Task description: Change every "Screen dimensions" in the listing below to "Viewport size", keeping all other text the same, and omit the pictures from your answer.

Page and screen pointing data
(begin)

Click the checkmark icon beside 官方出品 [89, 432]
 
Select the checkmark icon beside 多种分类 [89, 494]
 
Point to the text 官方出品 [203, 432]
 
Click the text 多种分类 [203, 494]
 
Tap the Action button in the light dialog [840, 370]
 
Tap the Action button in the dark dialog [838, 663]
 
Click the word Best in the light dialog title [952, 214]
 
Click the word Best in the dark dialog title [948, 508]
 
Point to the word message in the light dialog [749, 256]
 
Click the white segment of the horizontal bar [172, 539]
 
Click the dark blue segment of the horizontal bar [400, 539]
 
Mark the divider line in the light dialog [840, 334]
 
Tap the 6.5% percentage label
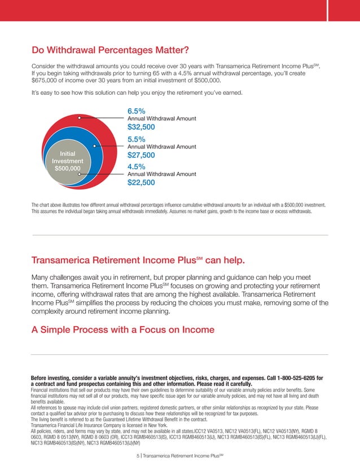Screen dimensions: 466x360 pos(137,111)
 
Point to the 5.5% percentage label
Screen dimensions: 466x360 pos(137,139)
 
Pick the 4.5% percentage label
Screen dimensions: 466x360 pos(137,166)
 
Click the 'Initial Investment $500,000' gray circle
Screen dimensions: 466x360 pos(67,160)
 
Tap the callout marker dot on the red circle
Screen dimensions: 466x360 pos(80,118)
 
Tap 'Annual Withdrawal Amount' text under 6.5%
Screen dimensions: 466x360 pos(162,118)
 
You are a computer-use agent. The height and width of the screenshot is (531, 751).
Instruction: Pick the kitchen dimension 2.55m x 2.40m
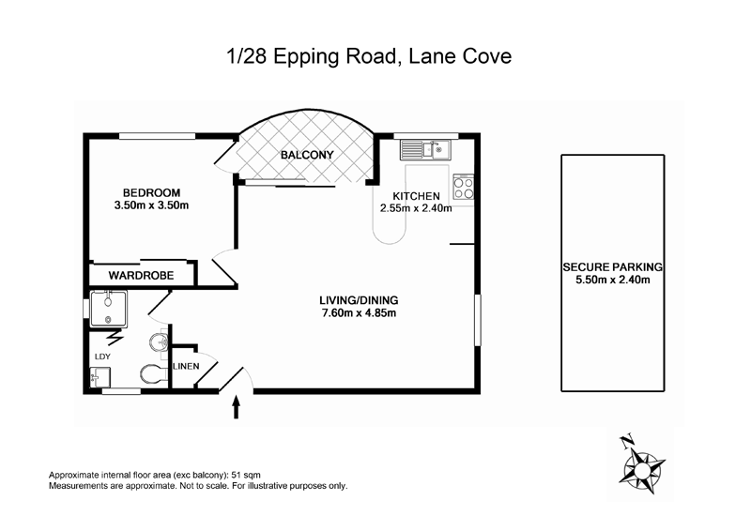coord(416,208)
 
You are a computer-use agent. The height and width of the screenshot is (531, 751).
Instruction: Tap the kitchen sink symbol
coord(424,148)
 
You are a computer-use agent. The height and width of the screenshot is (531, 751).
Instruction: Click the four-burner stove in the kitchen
coord(463,187)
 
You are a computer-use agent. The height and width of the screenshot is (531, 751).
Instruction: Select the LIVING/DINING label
coord(360,300)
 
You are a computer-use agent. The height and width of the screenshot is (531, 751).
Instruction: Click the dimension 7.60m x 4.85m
coord(360,313)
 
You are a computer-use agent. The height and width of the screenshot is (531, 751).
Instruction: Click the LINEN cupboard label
coord(185,366)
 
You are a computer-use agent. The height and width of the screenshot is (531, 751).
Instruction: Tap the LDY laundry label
coord(101,357)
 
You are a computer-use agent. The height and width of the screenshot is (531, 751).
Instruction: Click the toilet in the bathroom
coord(151,375)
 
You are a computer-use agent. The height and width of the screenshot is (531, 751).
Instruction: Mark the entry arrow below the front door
coord(235,406)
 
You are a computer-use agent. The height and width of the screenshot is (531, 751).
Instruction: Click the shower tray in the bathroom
coord(109,307)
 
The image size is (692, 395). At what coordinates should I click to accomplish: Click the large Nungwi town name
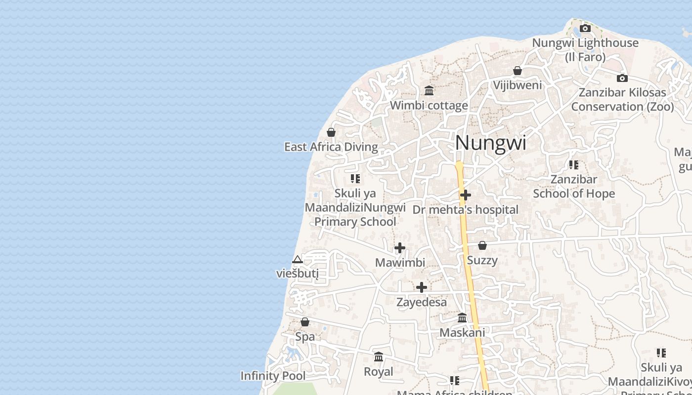click(x=490, y=143)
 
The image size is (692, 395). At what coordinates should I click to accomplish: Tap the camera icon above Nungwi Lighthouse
click(x=585, y=29)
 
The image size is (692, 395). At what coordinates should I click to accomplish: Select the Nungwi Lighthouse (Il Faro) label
click(x=585, y=50)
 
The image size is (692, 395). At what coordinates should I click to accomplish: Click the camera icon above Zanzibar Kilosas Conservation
click(x=622, y=78)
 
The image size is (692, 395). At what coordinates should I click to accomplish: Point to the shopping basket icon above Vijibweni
click(x=518, y=71)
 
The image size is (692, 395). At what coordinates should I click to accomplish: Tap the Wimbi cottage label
click(x=429, y=105)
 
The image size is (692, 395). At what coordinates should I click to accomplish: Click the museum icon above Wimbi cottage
click(x=429, y=91)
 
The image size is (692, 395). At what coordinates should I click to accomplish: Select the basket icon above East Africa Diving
click(x=331, y=132)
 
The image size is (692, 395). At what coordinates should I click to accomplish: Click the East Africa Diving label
click(x=331, y=147)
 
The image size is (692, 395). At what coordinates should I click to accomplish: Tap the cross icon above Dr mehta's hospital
click(x=465, y=196)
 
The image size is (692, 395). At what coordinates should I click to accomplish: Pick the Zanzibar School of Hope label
click(x=574, y=186)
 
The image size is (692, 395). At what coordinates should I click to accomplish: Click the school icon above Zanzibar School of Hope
click(x=574, y=165)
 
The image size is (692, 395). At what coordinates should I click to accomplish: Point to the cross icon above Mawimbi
click(x=400, y=248)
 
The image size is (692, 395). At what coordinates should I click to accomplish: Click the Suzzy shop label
click(x=482, y=260)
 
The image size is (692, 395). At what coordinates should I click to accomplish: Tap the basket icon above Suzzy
click(x=482, y=245)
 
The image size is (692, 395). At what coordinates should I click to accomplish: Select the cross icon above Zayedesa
click(x=422, y=287)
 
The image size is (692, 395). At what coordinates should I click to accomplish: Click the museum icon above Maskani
click(x=462, y=318)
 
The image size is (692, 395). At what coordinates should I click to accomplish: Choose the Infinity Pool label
click(x=273, y=376)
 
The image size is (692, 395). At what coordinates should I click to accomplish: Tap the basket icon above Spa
click(x=305, y=322)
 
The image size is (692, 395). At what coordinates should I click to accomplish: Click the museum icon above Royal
click(x=379, y=357)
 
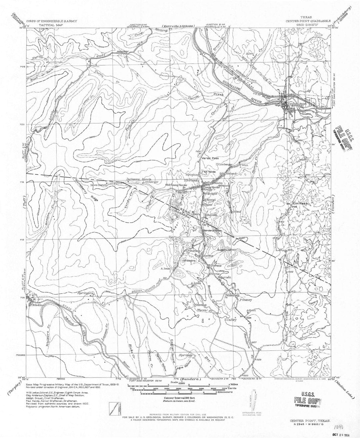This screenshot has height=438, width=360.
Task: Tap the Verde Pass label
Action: point(208,159)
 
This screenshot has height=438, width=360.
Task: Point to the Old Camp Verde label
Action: point(176,185)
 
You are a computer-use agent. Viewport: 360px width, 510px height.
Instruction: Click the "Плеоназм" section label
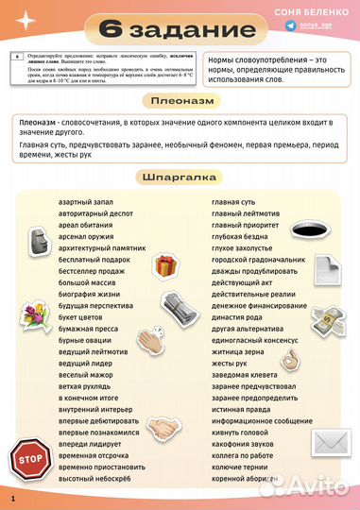[x=180, y=101]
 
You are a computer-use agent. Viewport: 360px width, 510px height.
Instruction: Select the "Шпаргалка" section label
[x=180, y=177]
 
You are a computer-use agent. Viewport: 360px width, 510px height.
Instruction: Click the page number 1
[x=13, y=497]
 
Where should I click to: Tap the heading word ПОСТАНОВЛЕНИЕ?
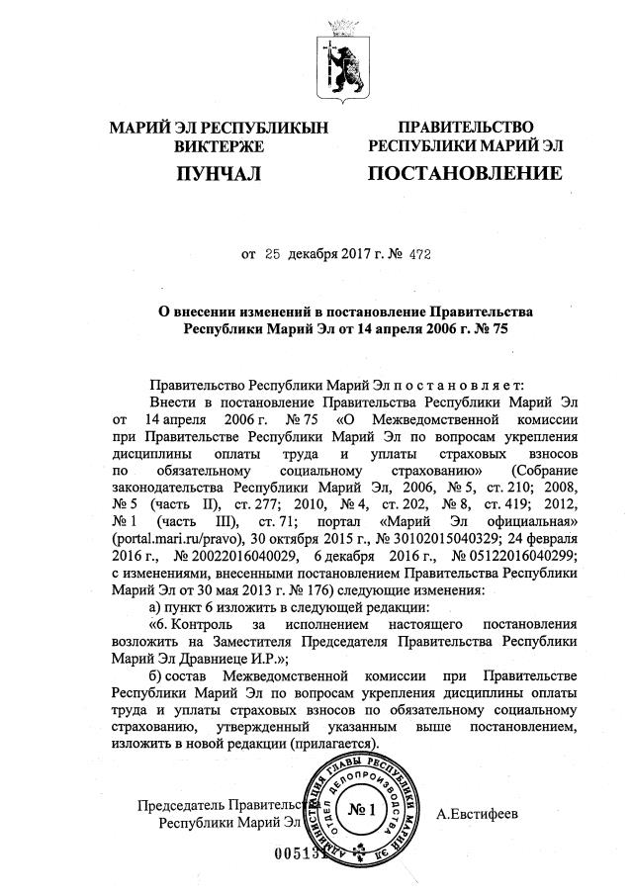465,175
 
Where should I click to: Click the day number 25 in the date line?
273,254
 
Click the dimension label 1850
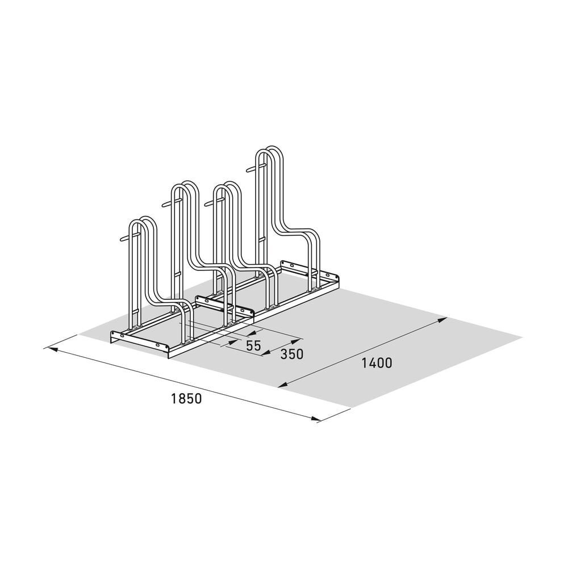[186, 399]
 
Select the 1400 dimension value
[377, 363]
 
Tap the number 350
[291, 354]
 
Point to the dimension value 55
[253, 345]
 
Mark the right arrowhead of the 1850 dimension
[317, 419]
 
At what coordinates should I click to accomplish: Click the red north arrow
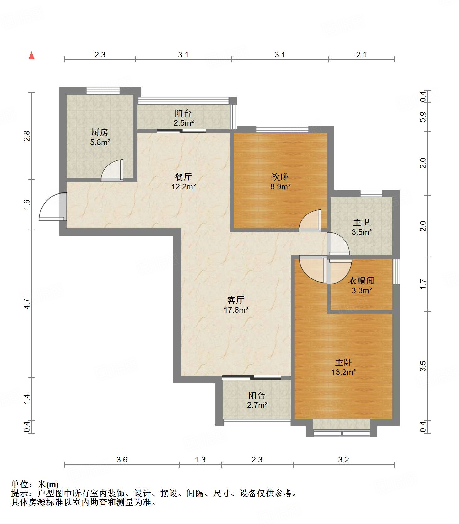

(end)

Solution to this problem:
Click the checkmark icon beside 官方出品 [89, 432]
 
Select the checkmark icon beside 多种分类 [89, 494]
 
Point to the text 官方出品 [203, 432]
 
Click the text 多种分类 [203, 494]
 
Tap the Action button in the light dialog [840, 370]
 
Tap the Action button in the dark dialog [838, 663]
 
Click the word Best in the light dialog title [952, 214]
 
Click the word Best in the dark dialog title [948, 508]
 
Point to the word message in the light dialog [749, 256]
 
Click the white segment of the horizontal bar [172, 539]
 
Click the dark blue segment of the horizontal bar [400, 539]
 
Mark the divider line in the light dialog [840, 334]
 
Tap the 6.5% percentage label
Viewport size: 466x360 pos(137,111)
 
Point to the 5.5% percentage label
Viewport size: 466x360 pos(137,139)
 
Pick the 4.5% percentage label
Viewport size: 466x360 pos(137,166)
 
Click the 'Initial Investment $500,000' gray circle
Viewport size: 466x360 pos(67,160)
 
Tap the callout marker dot on the red circle
Viewport size: 466x360 pos(80,118)
 
Tap 'Annual Withdrawal Amount' text under 6.5%
Viewport size: 466x360 pos(162,118)
 
You are a computer-use agent. The height and width of the screenshot is (531, 751).
Instruction: Pick the kitchen dimension 2.55m x 2.40m
coord(416,208)
 
You are a computer-use agent. The height and width of the screenshot is (531, 751).
Instruction: Tap the kitchen sink symbol
coord(424,148)
 
You are a computer-use agent. The height and width of the screenshot is (531, 751).
Instruction: Click the four-burner stove in the kitchen
coord(463,187)
 
You are a computer-use agent. The height and width of the screenshot is (531, 751).
Instruction: Select the LIVING/DINING label
coord(360,300)
 
You are a computer-use agent. The height and width of the screenshot is (531, 751).
Instruction: Click the dimension 7.60m x 4.85m
coord(360,313)
 
You are a computer-use agent. The height and width of the screenshot is (531, 751).
Instruction: Click the LINEN cupboard label
coord(185,366)
 
You are a computer-use agent. The height and width of the screenshot is (531, 751).
Instruction: Tap the LDY laundry label
coord(101,357)
 
You are a computer-use agent. The height and width of the screenshot is (531, 751).
Instruction: Click the toilet in the bathroom
coord(151,375)
 
You are a computer-use agent. The height and width of the screenshot is (531, 751).
Instruction: Mark the entry arrow below the front door
coord(235,406)
 
You are a computer-use agent. The height and width of the screenshot is (531, 751).
Instruction: Click the shower tray in the bathroom
coord(109,307)
 
The image size is (692, 395). At what coordinates should I click to accomplish: Click the large Nungwi town name
click(x=490, y=143)
 
The image size is (692, 395). At what coordinates should I click to accomplish: Tap the camera icon above Nungwi Lighthouse
click(x=585, y=29)
 
The image size is (692, 395). At what coordinates should I click to accomplish: Select the Nungwi Lighthouse (Il Faro) label
click(x=585, y=50)
 
The image size is (692, 395). At what coordinates should I click to accomplish: Click the camera icon above Zanzibar Kilosas Conservation
click(x=622, y=78)
 
The image size is (692, 395). At what coordinates should I click to accomplish: Point to the shopping basket icon above Vijibweni
click(x=518, y=71)
 
The image size is (692, 395). At what coordinates should I click to accomplish: Tap the Wimbi cottage label
click(x=429, y=105)
 
The image size is (692, 395). At what coordinates should I click to accomplish: Click the museum icon above Wimbi cottage
click(x=429, y=91)
 
The image size is (692, 395). At what coordinates should I click to accomplish: Select the basket icon above East Africa Diving
click(x=331, y=132)
 
The image size is (692, 395). At what coordinates should I click to accomplish: Click the East Africa Diving label
click(x=331, y=147)
 
The image size is (692, 395). At what coordinates should I click to accomplish: Tap the cross icon above Dr mehta's hospital
click(x=465, y=196)
 
The image size is (692, 395). At what coordinates should I click to accomplish: Pick the Zanzibar School of Hope label
click(x=574, y=186)
 
The image size is (692, 395). At what coordinates should I click to accomplish: Click the school icon above Zanzibar School of Hope
click(x=574, y=165)
 
The image size is (692, 395). At what coordinates should I click to accomplish: Point to the cross icon above Mawimbi
click(x=400, y=248)
 
The image size is (692, 395). At what coordinates should I click to accomplish: Click the Suzzy shop label
click(x=482, y=260)
 
The image size is (692, 395). At what coordinates should I click to accomplish: Tap the basket icon above Suzzy
click(x=482, y=245)
 
The image size is (692, 395). At what coordinates should I click to accomplish: Select the cross icon above Zayedesa
click(x=422, y=287)
 
The image size is (692, 395). At what coordinates should I click to accomplish: Click the museum icon above Maskani
click(x=462, y=318)
 
The image size is (692, 395). At what coordinates should I click to accomplish: Choose the Infinity Pool label
click(x=273, y=376)
 
The image size is (692, 395). At what coordinates should I click to accomplish: Tap the basket icon above Spa
click(x=305, y=322)
 
The image size is (692, 395). At what coordinates should I click to accomplish: Click the museum icon above Royal
click(x=379, y=357)
 
This screenshot has height=438, width=360.
Task: Tap the Verde Pass label
Action: point(208,159)
 
This screenshot has height=438, width=360.
Task: Point to the Old Camp Verde label
Action: point(176,185)
 
You are a computer-use agent. Viewport: 360px width, 510px height.
Instruction: Click the "Плеоназм" section label
[x=180, y=101]
 
You are a computer-use agent. Viewport: 360px width, 510px height.
Instruction: Select the "Шпаргалка" section label
[x=180, y=177]
 
You are a computer-use agent. Viewport: 360px width, 510px height.
Instruction: Click the page number 1
[x=13, y=497]
 
Where should I click to: Tap the heading word ПОСТАНОВЛЕНИЕ?
465,175
 
Where should I click to: Click the day number 25 in the date line?
273,254
 
Click the dimension label 1850
[186, 399]
 
Select the 1400 dimension value
[377, 363]
 
Tap the number 350
[291, 354]
 
Point to the dimension value 55
[253, 345]
 
Mark the right arrowhead of the 1850 dimension
[317, 419]
 
At what coordinates should I click to accomplish: Click the red north arrow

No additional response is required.